How to link custom ops?

BlackSamorez commented 1 month ago

Hi!

I'm trying to integrate some of quantized MatMul C++ kernels into Executorch and I'm having a bad time: the documentation is very vague about what exactly I need to include/link for ATen to pick up my ops.
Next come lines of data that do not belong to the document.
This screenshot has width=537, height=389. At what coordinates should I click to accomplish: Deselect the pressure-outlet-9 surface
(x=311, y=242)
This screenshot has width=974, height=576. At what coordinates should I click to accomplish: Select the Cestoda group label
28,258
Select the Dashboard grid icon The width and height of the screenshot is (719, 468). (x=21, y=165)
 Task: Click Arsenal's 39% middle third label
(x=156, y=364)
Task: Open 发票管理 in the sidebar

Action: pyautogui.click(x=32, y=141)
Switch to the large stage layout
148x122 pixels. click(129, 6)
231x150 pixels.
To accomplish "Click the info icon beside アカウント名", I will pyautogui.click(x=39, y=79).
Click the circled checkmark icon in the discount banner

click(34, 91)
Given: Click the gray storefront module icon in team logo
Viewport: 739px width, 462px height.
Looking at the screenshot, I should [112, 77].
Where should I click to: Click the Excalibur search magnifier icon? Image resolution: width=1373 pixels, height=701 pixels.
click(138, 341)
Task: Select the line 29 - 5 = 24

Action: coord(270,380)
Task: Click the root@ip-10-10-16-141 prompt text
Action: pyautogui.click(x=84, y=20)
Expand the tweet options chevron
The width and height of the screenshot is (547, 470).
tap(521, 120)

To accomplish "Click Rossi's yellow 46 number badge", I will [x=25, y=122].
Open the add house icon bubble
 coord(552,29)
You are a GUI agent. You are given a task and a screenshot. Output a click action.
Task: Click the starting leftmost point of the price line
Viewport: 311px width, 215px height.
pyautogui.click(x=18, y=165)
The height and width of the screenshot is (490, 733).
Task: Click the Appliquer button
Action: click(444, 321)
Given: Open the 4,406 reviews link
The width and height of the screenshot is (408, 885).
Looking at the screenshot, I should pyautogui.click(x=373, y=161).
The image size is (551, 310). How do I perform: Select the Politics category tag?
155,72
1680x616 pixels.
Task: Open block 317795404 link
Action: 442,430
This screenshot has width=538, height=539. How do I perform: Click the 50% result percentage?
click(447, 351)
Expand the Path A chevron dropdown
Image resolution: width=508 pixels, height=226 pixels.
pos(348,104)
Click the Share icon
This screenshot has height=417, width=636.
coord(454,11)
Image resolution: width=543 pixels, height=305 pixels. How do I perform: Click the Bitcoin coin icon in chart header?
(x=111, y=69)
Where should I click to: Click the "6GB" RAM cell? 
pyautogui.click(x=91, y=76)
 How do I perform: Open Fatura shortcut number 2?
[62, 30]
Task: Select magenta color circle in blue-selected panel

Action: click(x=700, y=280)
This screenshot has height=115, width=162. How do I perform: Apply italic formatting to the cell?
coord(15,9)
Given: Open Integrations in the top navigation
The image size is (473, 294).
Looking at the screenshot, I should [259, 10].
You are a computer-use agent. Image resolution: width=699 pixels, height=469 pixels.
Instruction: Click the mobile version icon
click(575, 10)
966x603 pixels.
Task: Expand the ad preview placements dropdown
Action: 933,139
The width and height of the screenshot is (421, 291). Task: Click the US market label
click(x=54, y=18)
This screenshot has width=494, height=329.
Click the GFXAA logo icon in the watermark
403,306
I would greatly appreciate any help in trying to make it work.

Overview:

Source code for the dynamic library containing the ops consists of 3 files: lut_kernel.h, lut_kernel.cpp, lut_kernel_pytorch.cpp. The files contain roughly this code:

// lut_kernel.h
#pragma once

#include <executorch/runtime/kernel/kernel_includes.h>

namespace torch {
namespace executor {

namespace native {

Tensor& code2x8_lut_matmat_out(
  RuntimeContext& ctx,
  const Tensor& input,
  const Tensor& codes,
  const Tensor& codebooks,
  const Tensor& scales,
  const optional<Tensor>& bias,
  Tensor& out
);
} // namespace native
} // namespace executor
} // namespace torch

// lut_kernel.cpp
#include "lut_kernel.h"

#include <executorch/extension/kernel_util/make_boxed_from_unboxed_functor.h>

namespace torch {
  namespace executor {
    namespace native {
      Tensor& code2x8_lut_matmat_out(
        RuntimeContext& ctx,
        const Tensor& input,
        const Tensor& codes,
        const Tensor& codebooks,
        const Tensor& scales,
        const optional<Tensor>& bias,
        Tensor& out
      ) {
        // CALCULATIONS
        return out;
      }
    } // namespace native
  } // namespace executor
} // namespace torch

EXECUTORCH_LIBRARY(aqlm, "code2x8_lut_matmat.out", torch::executor::native::code2x8_lut_matmat_out);

// lut_kernel_pytorch.cpp
#include "lut_kernel.h"

#include <executorch/extension/aten_util/make_aten_functor_from_et_functor.h>
#include <executorch/extension/kernel_util/make_boxed_from_unboxed_functor.h>

#include <torch/library.h>

namespace torch {
    namespace executor {
        namespace native {
            Tensor& code2x8_lut_matmat_out_no_context(
                ...
                Tensor& output
            ) {
                void* memory_pool = malloc(10000000 * sizeof(uint8_t));
                MemoryAllocator allocator(10000000, (uint8_t*)memory_pool);

                exec_aten::RuntimeContext context{nullptr, &allocator};
                return torch::executor::native::code2x8_lut_matmat_out(
                    context,
                    ...,
                    output
                );
            }

            at::Tensor code2x8_lut_matmat(
                ...
            ) {
                auto sizes = input.sizes().vec();
                sizes[sizes.size() - 1] = codes.size(1) * codebooks.size(2);
                auto out = at::empty(sizes,
                    at::TensorOptions()
                    .dtype(input.dtype())
                    .device(input.device())
                );

                WRAP_TO_ATEN(code2x8_lut_matmat_out_no_context, 5)(
                    ...,
                    out
                );
                return out;
            }
        } // namespace native
    } // namespace executor
} // namespace torch

TORCH_LIBRARY(aqlm, m) {
  m.def(
      "code2x8_lut_matmat(Tensor input, Tensor codes, "
      "Tensor codebooks, Tensor scales, Tensor? bias=None) -> Tensor"
  );
  m.def(
      "code2x8_lut_matmat.out(Tensor input, Tensor codes, "
      "Tensor codebooks, Tensor scales, Tensor? bias=None, *, Tensor(c!) out) -> Tensor(c!)"
  );
}

TORCH_LIBRARY_IMPL(aqlm, CompositeExplicitAutograd, m) {
  m.impl(
      "code2x8_lut_matmat", torch::executor::native::code2x8_lut_matmat
  );
  m.impl(
      "code2x8_lut_matmat.out",
      WRAP_TO_ATEN(torch::executor::native::code2x8_lut_matmat_out_no_context, 5)
    );
}

, which closely follows the executorch custom sdpa code.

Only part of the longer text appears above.